* [Task goal]: Whenever a line in the entries below contains "agent", copy that line.

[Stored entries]
------------------------

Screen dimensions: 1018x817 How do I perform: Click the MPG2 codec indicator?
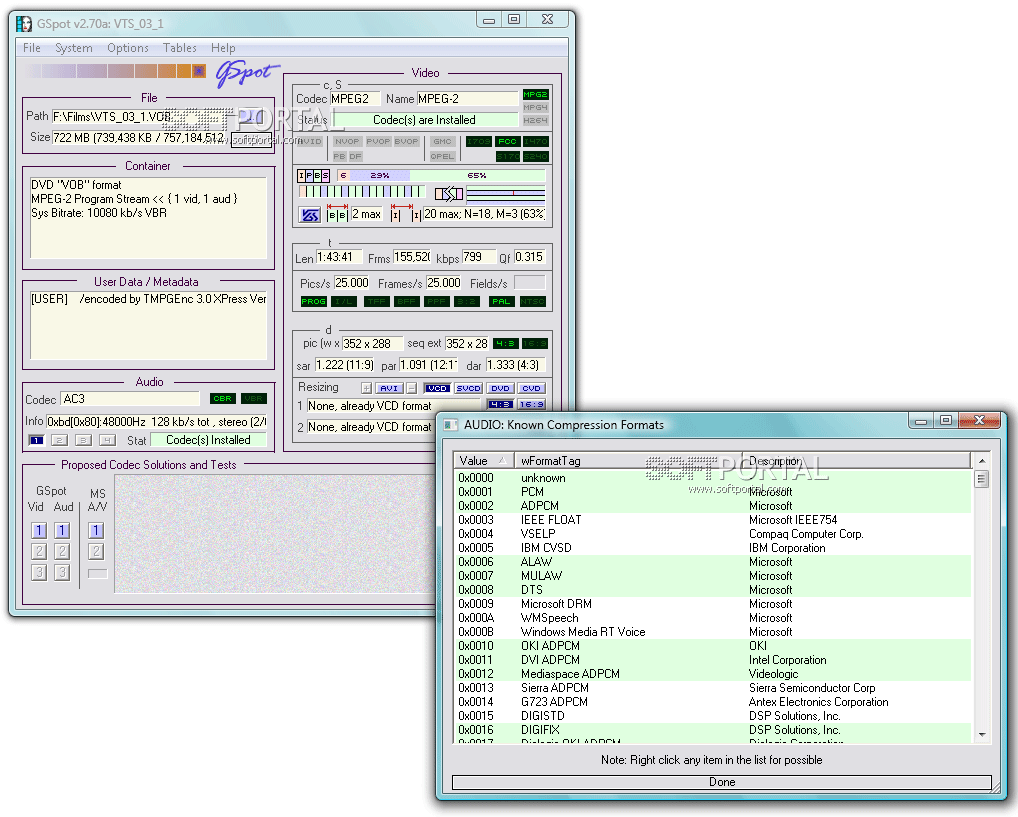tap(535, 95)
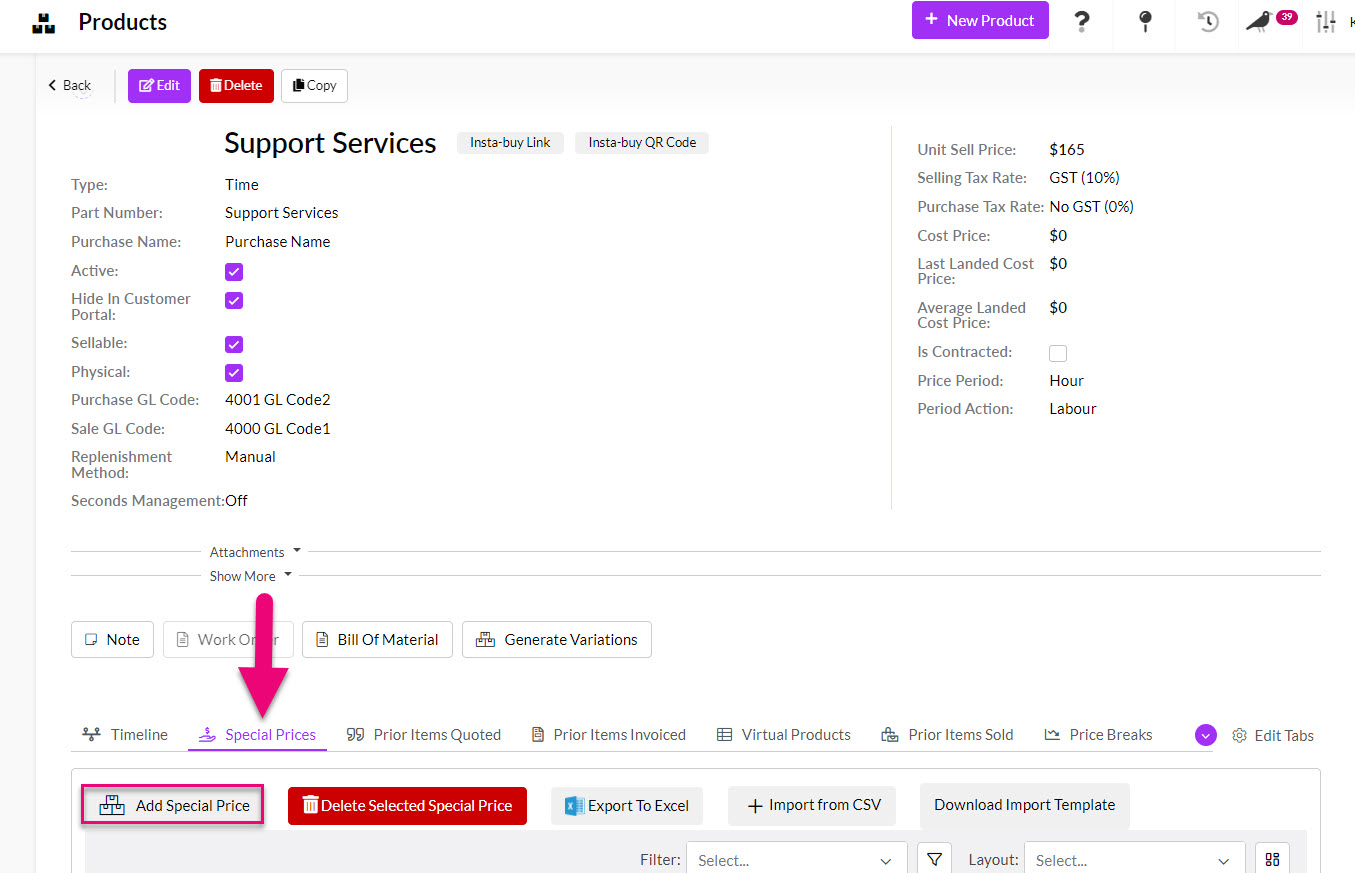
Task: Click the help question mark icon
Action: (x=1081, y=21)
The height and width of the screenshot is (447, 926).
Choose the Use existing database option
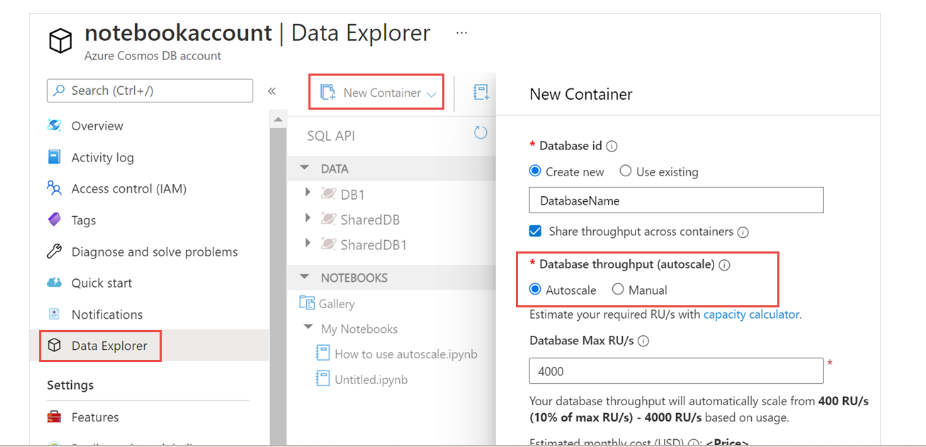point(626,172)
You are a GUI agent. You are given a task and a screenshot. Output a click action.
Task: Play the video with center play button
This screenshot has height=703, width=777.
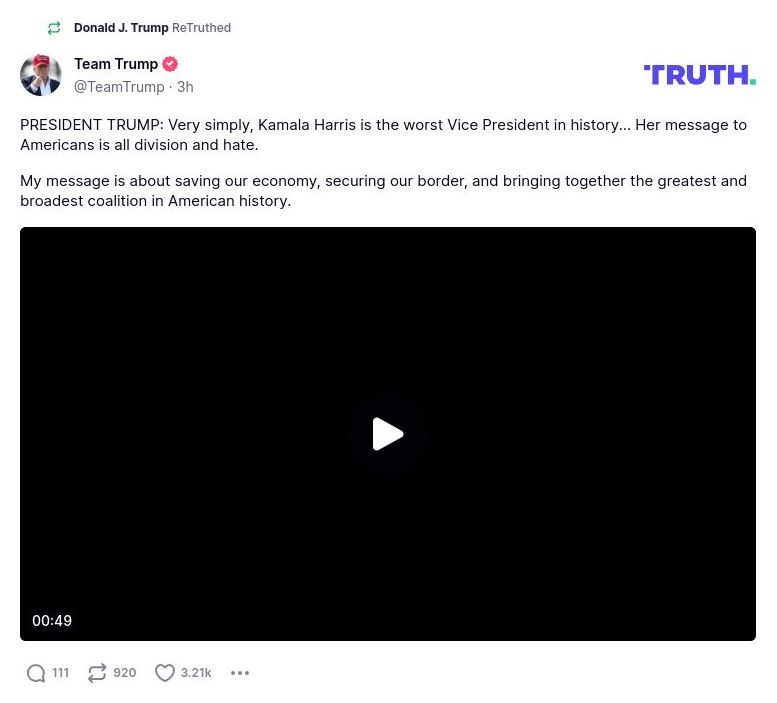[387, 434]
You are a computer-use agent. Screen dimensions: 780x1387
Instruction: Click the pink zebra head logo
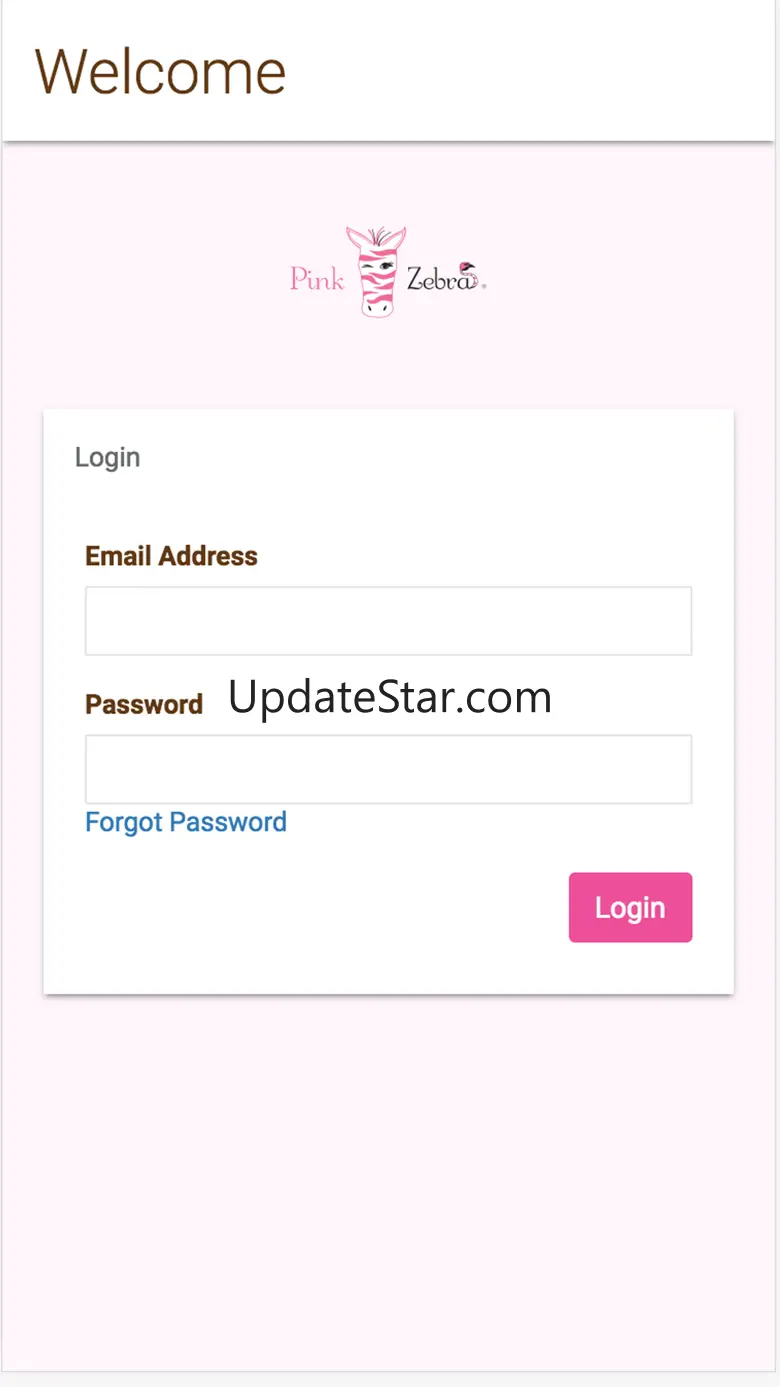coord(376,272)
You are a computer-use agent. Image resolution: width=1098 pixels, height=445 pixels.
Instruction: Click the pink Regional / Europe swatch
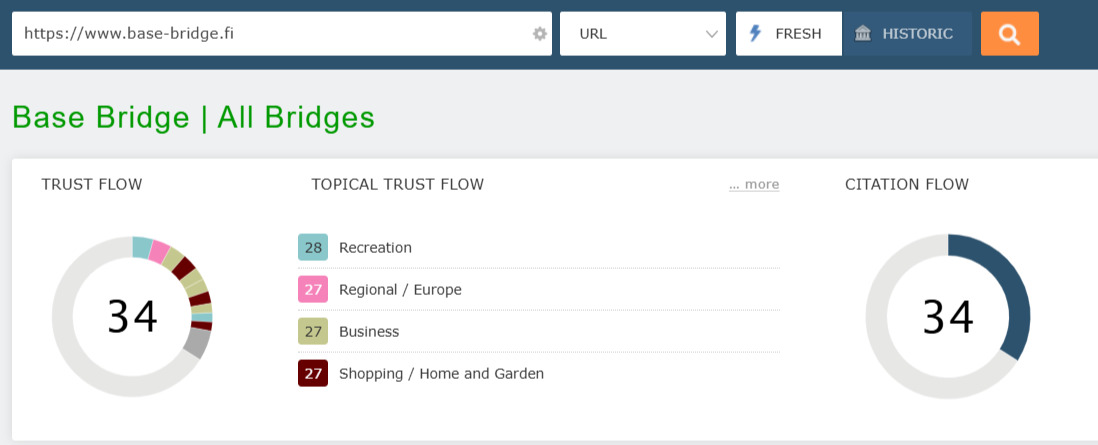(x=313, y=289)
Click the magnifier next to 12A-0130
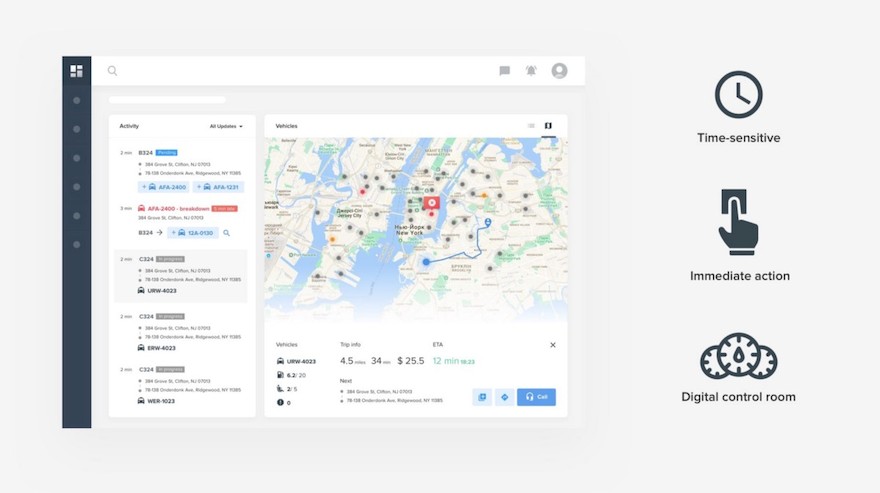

------------------------

* [Solution for this exercise]:
You are a GUI agent. You are given a task and a screenshot. Output a click action.
You are a computer-use agent. Screen dimensions: 780x1387
You are a computer-use agent. Image resolution: width=1098 pixels, height=445 pixels.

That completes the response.